The CCTP seeks to correct these deficiencies by encouraging a community to come together and work together to improve quality, reduce cost, and improve patient experience.

The CCTP is part of the Partnership for Patients, a nationwide public-private partnership that aims to reduce preventable errors in hospitals by 40 percent and reduce hospital readmissions by 20 percent.

Initiative Details

The CCTP, launched in February 2012, will run for 5 years. Participants will be awarded two-year agreements that may be extended annually through the duration of the program based on performance.

Community-based organizations (CBOs) will use care transition services to effectively manage Medicare patients' transitions and improve their quality of care. Up to $300 million in total funding is available for 2011 through 2015. The CBOs will be paid an all-inclusive rate per eligible discharge based on the cost of care transition services provided at the patient level and of implementing systemic changes at the hospital level. CBOs will only be paid once per eligible discharge in a 180-day period for any given beneficiary.


CCTP is currently at capacity and no longer accepting applications. There are no plans for future sites to be added to the program.

CBOs, or acute care hospitals that partner with CBOs, were eligible to submit an application describing the proposed care transition intervention(s) for Medicare beneficiaries in their communities who are at high risk of readmission.
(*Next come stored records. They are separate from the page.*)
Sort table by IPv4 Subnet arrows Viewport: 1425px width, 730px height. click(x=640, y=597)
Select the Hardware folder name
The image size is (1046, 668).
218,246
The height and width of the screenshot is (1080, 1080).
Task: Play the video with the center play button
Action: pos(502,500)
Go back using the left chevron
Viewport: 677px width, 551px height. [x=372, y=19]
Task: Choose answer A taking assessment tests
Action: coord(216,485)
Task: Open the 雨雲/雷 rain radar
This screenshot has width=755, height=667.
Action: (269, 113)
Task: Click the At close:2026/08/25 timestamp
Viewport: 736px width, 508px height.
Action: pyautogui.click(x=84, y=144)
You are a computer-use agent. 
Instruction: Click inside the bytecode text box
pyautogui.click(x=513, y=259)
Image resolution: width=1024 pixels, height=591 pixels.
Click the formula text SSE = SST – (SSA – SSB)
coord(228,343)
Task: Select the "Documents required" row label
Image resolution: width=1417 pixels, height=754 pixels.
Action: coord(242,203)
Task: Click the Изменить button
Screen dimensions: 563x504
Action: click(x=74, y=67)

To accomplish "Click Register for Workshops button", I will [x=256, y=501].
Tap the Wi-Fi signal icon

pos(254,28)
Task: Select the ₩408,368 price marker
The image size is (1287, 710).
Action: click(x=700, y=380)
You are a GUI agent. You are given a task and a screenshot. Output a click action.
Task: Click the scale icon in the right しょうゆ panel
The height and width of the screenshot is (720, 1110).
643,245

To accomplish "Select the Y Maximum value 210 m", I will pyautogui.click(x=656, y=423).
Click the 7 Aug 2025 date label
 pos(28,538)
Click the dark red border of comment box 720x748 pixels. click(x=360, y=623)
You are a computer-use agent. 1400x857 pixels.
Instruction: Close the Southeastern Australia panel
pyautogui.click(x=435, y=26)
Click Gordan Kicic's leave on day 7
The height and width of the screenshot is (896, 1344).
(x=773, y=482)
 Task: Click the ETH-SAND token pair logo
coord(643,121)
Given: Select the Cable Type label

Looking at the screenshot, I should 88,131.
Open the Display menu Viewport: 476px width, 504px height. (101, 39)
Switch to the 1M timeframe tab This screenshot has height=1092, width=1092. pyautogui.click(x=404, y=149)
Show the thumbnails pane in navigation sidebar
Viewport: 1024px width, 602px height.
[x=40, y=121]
Interested CBOs must have provided care transition services across the continuum of care and have formal relationships with acute care hospitals and other providers along the continuum of care.

An interested CBO must have been physically located in the community it proposed to serve, must have been a legal entity that could accept payment for services, and must have had a governing body with representation from multiple healthcare stakeholders including consumers. In selecting CBOs, preference was given to Administration on Aging (AoA) grantees that provided care transition interventions in conjunction with multiple hospitals and practitioners and/or entities that provided services to medically-underserved populations, small communities, and rural areas.